TASK REQUIREMENTS: Name every individual person the passage on police violence below mentions by name.

SELECTION:
Violence by police and other state agents

For many Americans, the 1990s were bracketed by two signal instances of police brutality, on opposite coasts. The first was the March 1991 mass beating, captured on videotape, of Rodney King, a black motorist pulled over for speeding, then dragged from his car and battered senseless. The second was the 1999 killing of Amadou "Ahmed" Diallo, a 22-year-old immigrant from West Africa who was mowed down with the notorious "41 shots" (the subtitle of a subsequent Bruce Springsteen song) in a doorway in the Bronx, after reaching for his wallet to produce identification.

What was argued earlier about the blending of race and gender variables in the case of incarceration can be reiterated in analysing the phenomenon of police violence. In a bulletin accompanying a 1996 study of police brutality in New York City, Amnesty International noted that "nearly all the victims in the cases of deaths in custody and police shootings ... were from racial minorities -- particularly African-Americans, Latinos and Asians" (Amnesty International 1996). But nearly all of them were also men, and it can be argued that the gender variable is of even greater significance in the equation than the ethnic variable.(20) Those sceptical of this assertion might ask themselves the following questions: (1) Is such violence meted out to minority women on anything like a comparable scale?; and (2) Are minority women more likely than white men to receive such treatment? The answer to the first question, quite obviously, is "no"; and to the second, although statistics are hard to come by, "probably not." This suggests that gender may be the crucial enabling factor in the infliction of police brutality on both minority and non-minority Americans.

Target pointing data:
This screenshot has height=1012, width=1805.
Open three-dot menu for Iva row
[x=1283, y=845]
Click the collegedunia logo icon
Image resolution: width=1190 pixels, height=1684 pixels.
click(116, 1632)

CORRECT OUTPUT: Rodney King, Amadou "Ahmed" Diallo, Bruce Springsteen